Latest revision as of 13:06, 21 April 2020


Overview[edit]

This section describes the maps of astrophysical components produced from the Planck data. These products are derived from some or all of the nine frequency channel maps described above using different techniques and, in some cases, using other constraints from external data sets. Here we give a brief description of each product and how it is obtained, followed by a description of the FITS file containing the data and associated information. All the details can be found in Planck-2015-A09[1] and Planck-2015-A10[2].

CMB maps[edit]

CMB maps have been produced using four different methods: COMMANDER, NILC, SEVEM, and SMICA, as described in the CMB and foreground separation section and also in Appendices A-D of Planck-2015-A09[1] and references therein.

As discussed extensively in Planck-2015-A01[3], Planck-2015-A06[4], Planck-2015-A08[5], and Planck-2015-A09[1], the residual systematics in the Planck 2015 polarization maps have been dramatically reduced compared to 2013, by as much as two orders of magnitude on large angular scales. Nevertheless, on angular scales greater than 10 degrees, correponding to l < 20, systematics are still non-negligible compared to the expected cosmological signal.

It was not possible, for this data release, to fully characterize the large-scale residuals from the data or from simulations. Therefore all results published by the Planck Collaboration in 2015 which are based on CMB polarization have used maps which have been high-pass filtered to remove the large angular scales. We warn all users of the CMB polarization maps that they cannot yet be used for cosmological studies at large angular scales.

For convenience, we provide as default polarized CMB maps from which all angular scales at l < 30 have been filtered out.

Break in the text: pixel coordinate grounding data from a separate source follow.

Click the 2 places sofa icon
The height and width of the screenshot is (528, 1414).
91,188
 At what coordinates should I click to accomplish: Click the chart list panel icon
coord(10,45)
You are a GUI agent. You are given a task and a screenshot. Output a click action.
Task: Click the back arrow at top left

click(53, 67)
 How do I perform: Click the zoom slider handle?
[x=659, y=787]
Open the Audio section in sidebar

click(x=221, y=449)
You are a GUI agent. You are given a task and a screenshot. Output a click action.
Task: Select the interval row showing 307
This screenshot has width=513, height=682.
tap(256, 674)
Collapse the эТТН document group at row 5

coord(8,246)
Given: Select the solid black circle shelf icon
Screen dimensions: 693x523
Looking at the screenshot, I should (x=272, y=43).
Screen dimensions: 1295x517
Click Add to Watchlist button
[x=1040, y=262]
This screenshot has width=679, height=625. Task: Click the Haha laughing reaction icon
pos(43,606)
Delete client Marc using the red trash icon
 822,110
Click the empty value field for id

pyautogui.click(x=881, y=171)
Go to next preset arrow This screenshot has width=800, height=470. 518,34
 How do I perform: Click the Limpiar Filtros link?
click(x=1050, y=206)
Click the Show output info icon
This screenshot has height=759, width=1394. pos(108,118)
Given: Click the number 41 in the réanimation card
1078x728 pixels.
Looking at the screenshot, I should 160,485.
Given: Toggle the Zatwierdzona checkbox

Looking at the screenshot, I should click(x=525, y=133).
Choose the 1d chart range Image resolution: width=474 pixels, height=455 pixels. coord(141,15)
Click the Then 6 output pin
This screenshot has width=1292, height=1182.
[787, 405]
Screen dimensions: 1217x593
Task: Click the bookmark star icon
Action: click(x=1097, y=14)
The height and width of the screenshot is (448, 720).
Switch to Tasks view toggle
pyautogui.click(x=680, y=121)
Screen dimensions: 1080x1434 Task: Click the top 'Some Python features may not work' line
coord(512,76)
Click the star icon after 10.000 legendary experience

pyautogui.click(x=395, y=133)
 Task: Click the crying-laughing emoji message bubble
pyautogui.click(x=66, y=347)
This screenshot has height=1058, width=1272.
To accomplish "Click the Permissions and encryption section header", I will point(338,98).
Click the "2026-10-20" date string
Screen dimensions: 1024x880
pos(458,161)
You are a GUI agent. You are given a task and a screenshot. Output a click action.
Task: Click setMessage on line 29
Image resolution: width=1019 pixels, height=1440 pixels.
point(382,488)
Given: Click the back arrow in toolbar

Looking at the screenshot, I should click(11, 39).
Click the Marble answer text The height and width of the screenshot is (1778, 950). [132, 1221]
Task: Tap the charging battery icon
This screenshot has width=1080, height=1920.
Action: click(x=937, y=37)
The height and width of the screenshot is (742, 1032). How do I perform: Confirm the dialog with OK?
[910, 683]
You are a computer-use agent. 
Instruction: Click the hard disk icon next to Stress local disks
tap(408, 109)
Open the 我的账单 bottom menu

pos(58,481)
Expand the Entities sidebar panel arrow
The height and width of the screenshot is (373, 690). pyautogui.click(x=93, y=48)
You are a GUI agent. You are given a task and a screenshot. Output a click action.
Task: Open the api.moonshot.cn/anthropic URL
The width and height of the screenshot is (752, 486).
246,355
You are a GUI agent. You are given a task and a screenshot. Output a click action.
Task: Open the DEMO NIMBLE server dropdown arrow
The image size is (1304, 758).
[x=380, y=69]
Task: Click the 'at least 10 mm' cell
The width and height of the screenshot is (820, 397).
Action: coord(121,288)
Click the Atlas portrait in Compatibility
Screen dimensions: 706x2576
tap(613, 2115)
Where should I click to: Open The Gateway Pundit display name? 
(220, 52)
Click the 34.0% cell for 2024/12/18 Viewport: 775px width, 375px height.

For each method we provide the following:

  • Full-mission CMB intensity map, confidence mask and beam transfer function.
  • Full-mission CMB polarisation map,
  • A confidence mask.
  • A beam transfer function.

In addition, and for characterisation purposes, we include six other sets of maps from three data splits: first/second half-ring, odd/even years and first/second half-mission. For the year-1,2 and half-mission-1,2 data splits we provide half-sum and half-difference maps which are produced by running the corresponding sums and differences inputs through the pipelines. The half-difference maps can be used to provide an approximate noise estimates for the full mission, but they should be used with caution. Each split has caveats in this regard: there are noise correlations between the half-ring maps, and missing pixels in the other splits. The Intensity maps are provided at Nside = 2048, at 5 arcmin resolution, while the Polarisation ones are provided at Nside = 1024, at 10 arcmin resolution. All maps are in units of Kcmb.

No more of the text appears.